Letter to the Editor

Editor, – I wonder why alpha-1 antitrypsin deficiency was not mentioned in the article on 'Managing chronic obstructive pulmonary disease' (Aust Prescr 2007;30:59-63). There is worldwide evidence that this genetic problem is much more common than it was thought in the past. In fact the World Health Organization advises that everybody with chronic obstructive pulmonary disease should be tested for alpha-1 antitrypsin deficiency, especially since there is treatment for it, though no cure.

Michael A Kennedy
General practitioner, retired
Vaucluse, NSW

Authors' comments

Professor Michael Abramson, Associate Professor Christine McDonald and Professor Nicholas Glasgow, authors of the article, comment:

We thank Dr Kennedy for drawing attention to the role of alpha-1 antitrypsin deficiency in chronic obstructive pulmonary disease (COPD). This genetic disorder is evidence for the elastase-antielastase hypothesis of emphysema. The prevalence of severe homozygous (ZZ) alpha-1 antitrypsin deficiency has been estimated at around 1/4,727 in European populations.1 Although 75-85% of such individuals will develop emphysema, tobacco smoking is still the most important risk factor for COPD even in this group. Targeted screening suggests 1-4.5% of patients with COPD have underlying severe alpha-1 antitrypsin deficiency.2 The index of suspicion should be high in younger patients with predominantly basal disease and a family history. The diagnosis can be made by measuring serum levels of alpha-1 trypsin. If they are reduced, genotyping should be performed. Whether people who are heterozygous (MZ, MS) are also at an increased risk of COPD remains controversial.

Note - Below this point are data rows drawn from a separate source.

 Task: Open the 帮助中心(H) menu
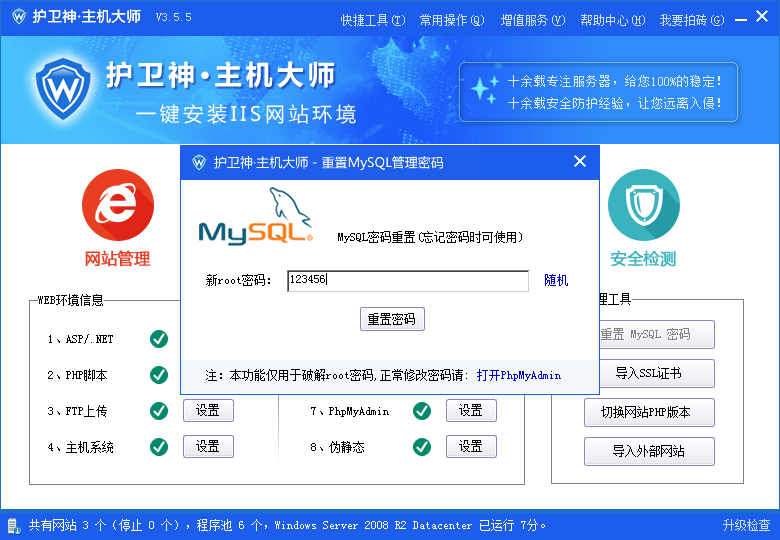[612, 19]
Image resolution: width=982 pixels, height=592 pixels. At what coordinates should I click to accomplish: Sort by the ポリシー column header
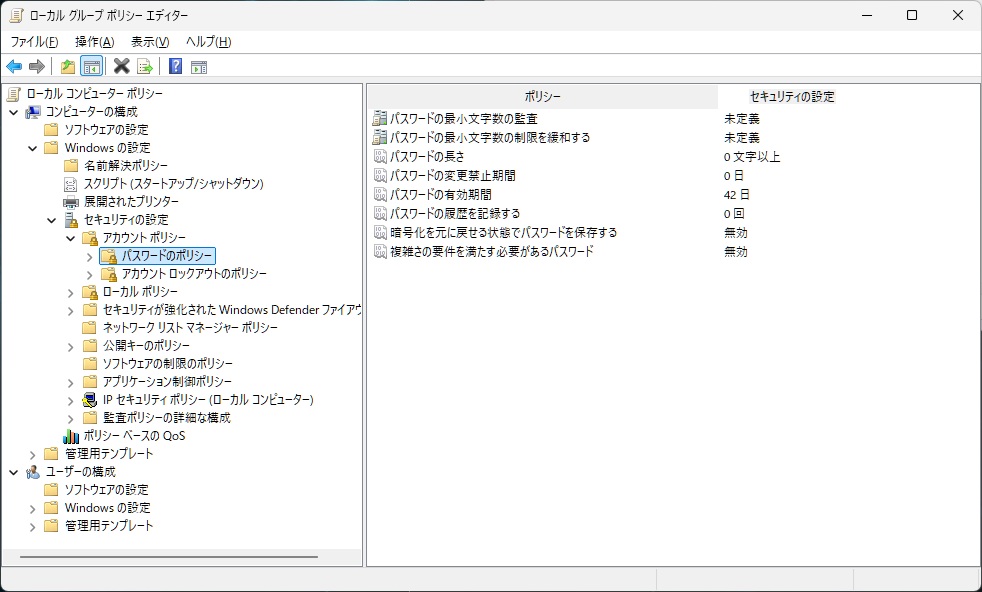(x=542, y=97)
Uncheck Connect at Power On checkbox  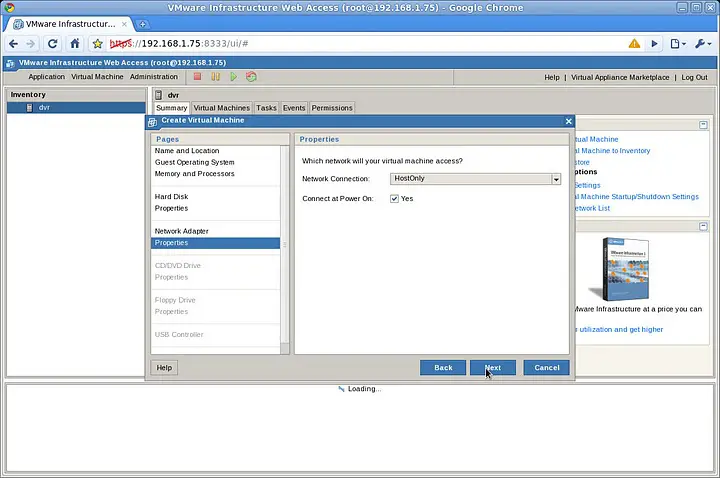(394, 198)
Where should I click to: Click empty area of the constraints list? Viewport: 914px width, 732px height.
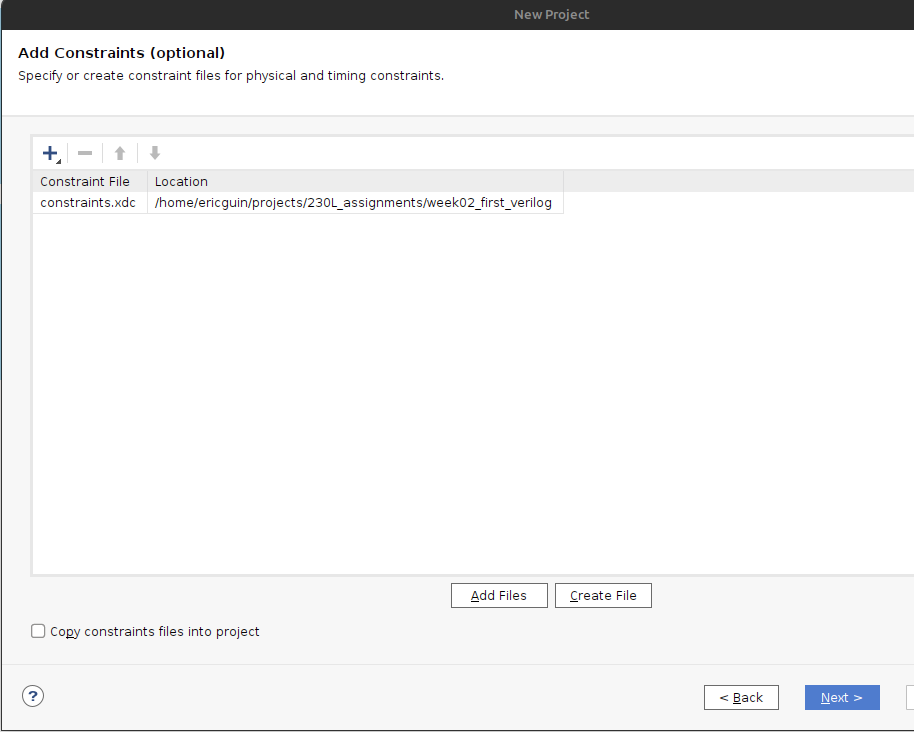coord(400,400)
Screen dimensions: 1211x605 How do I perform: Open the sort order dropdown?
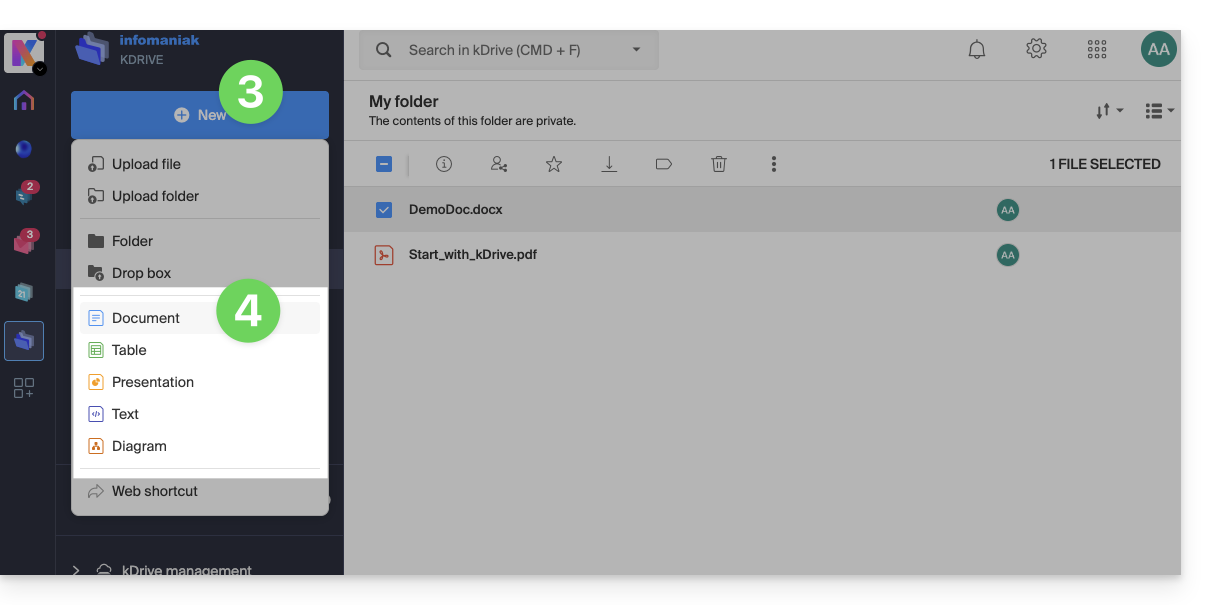[x=1109, y=111]
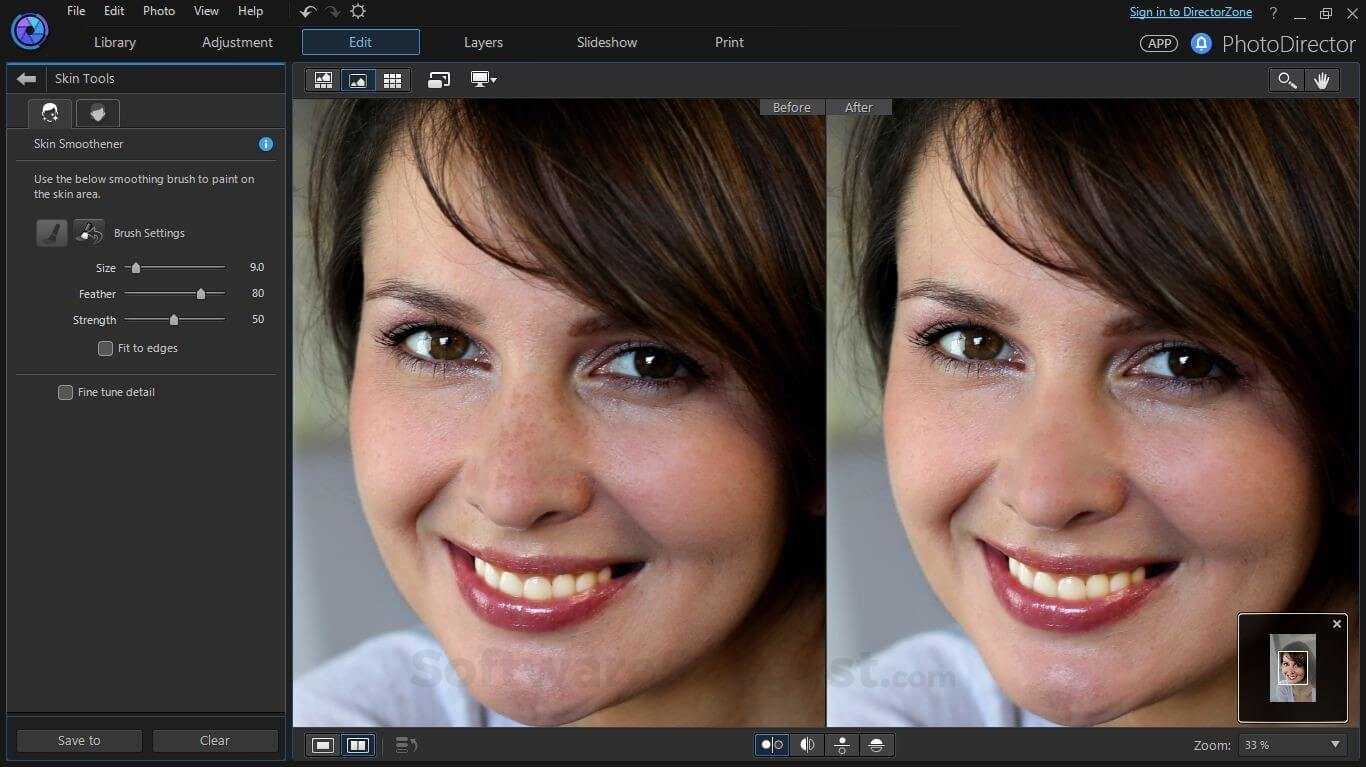Image resolution: width=1366 pixels, height=767 pixels.
Task: Click the info icon beside Skin Smoothener
Action: [x=266, y=144]
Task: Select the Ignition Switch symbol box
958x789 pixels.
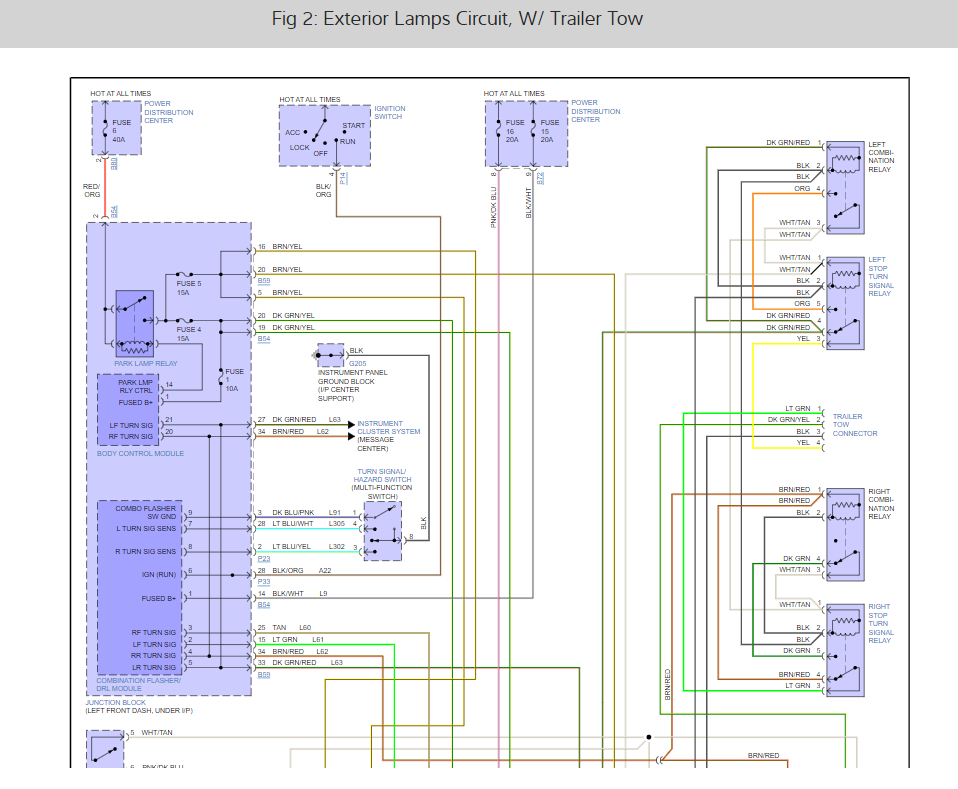Action: (x=324, y=135)
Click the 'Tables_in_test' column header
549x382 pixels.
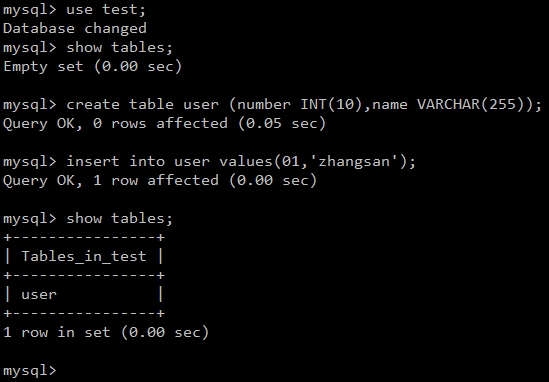pyautogui.click(x=84, y=256)
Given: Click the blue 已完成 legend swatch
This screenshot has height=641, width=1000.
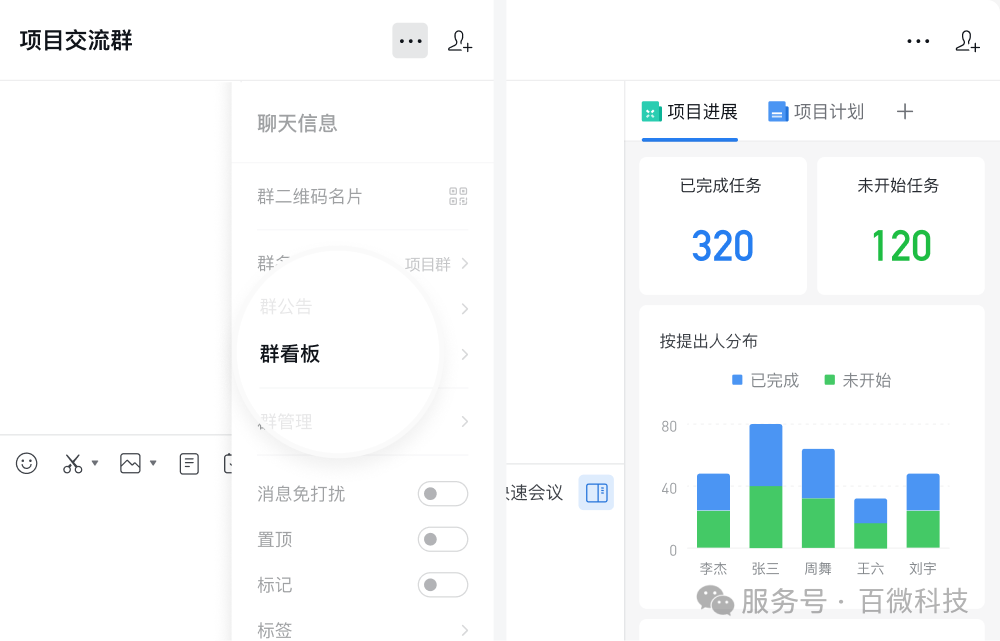Looking at the screenshot, I should click(736, 380).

Although replacement therapy is available, trials conducted to date have been underpowered to confirm beneficial effects on the rate of decline in lung function or on survival. One placebo-controlled randomised trial suggested some reduction in the loss of lung tissue as assessed by CT scan.3 Therapy involves intravenous administration of alpha-1 trypsin concentrate purified by fractionation of normal human plasma or recombinant alpha-1 trypsin. These products can restore alpha-1 trypsin levels above the protective threshold for some weeks. Replacement therapy is available through the Special Access Scheme. A national patient support group can be contacted at http://health.groups.yahoo.com/group/Alpha1-ANZ.

References

  1. Blanco I, de Serres FJ, Fernandez-Bustillo E, Lara B, Miravitlles M. Estimated numbers and prevalence of PI*S and PI*Z alleles of alpha1-antitrypsin deficiency in European countries. Eur Respir J 2006;27:77-84.
  2. American Thoracic Society/European Respiratory Society statement: standards for the diagnosis and management of individuals with alpha-1 antitrypsin deficiency. Am J Respir Crit Care Med 2003;168:818-900.
  3. Dirksen A, Dijkman JH, Madsen F, Stoel B, Hutchison DC, Ulrik CS, et al. A randomized clinical trial of alpha(1)-antitrypsin augmentation therapy. Am J Respir Crit Care Med 1999;160:1468-72.